You should still have to pay for two seats if you're Amerifat though.
 
The people who stand up close, encircling the entire baggage claim carousel. It's such an odd manifestation of human behaviour.

There are the people who just stand back and approach when they see their luggage. Then there are those who must line up around the carousel. Completely blocking off access for others. Often a whole family or group will line up across it. Claiming their place of real estate. Who then seem surprised, put off and annoyed when someone goes, "excuse me" in order to get past them to collect their luggage. Only willing to move the tiniest amount of distance to let someone through. As if that person is the ass hole.
 
  • Like
Reactions: Not a bee
Besides the security checks, I don't mind the flying experience that much.

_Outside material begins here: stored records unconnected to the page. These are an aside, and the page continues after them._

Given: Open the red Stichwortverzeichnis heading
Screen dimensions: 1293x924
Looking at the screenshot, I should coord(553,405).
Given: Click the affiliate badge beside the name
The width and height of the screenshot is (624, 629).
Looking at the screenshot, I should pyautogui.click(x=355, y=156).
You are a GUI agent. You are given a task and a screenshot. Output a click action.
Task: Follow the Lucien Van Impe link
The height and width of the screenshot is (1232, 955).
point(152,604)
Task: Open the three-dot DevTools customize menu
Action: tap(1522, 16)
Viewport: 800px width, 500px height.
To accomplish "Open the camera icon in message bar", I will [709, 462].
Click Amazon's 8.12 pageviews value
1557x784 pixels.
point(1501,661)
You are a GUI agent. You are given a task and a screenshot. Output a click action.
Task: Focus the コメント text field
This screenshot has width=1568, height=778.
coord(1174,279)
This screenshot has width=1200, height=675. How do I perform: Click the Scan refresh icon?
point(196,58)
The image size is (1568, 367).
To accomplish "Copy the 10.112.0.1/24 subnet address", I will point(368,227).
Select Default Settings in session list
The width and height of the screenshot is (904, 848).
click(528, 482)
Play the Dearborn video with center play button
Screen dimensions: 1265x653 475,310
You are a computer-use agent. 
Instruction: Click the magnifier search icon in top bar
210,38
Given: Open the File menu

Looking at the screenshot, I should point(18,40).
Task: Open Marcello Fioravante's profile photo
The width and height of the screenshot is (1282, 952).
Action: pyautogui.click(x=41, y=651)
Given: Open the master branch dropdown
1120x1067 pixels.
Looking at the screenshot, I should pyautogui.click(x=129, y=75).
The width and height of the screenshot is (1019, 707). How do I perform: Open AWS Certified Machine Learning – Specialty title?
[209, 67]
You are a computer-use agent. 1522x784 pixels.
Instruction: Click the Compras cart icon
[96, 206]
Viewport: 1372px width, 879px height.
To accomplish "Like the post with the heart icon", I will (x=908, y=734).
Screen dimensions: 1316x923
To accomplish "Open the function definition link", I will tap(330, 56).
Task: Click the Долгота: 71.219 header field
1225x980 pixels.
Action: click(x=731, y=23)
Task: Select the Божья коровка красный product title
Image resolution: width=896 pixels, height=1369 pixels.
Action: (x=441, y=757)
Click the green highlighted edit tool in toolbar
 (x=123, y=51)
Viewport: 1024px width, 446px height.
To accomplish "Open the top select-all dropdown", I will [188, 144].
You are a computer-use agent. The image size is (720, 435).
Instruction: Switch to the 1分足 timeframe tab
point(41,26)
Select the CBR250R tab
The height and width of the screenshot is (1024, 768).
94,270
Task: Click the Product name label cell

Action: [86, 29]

The only thing I absolutely DREAD is the thought of getting assigned a centre row seat. Luckily I've always dodged it as far as I can remember, but once, some dickhead pulled the old "me no speak English" to bamboozle me into swapping seats with him so he could sit with his wife or something. As a result of the wacky cross-cultural misunderstanding, I ended up in the fucking middle of centre row, between two Italians who promptly started yelling at each other with their litany of "porca puttana", with zero awareness of trite stereotypes.

When I started getting fidgety, some flight attendant took mercy upon my autistic arse and moved me to a window seat elsewhere right before takeoff, sparing me the twelve-hour long SNL sketch.

It's scenarios like these that make you think maybe, only maaaaaaaybe, all the cows and tumblr snowflakes who hype up their conditions may have a point.
 
The toilets feel small and sink has no water pressure.

Add in that there is no tvs for in flight entertainment and no free goodies to take home.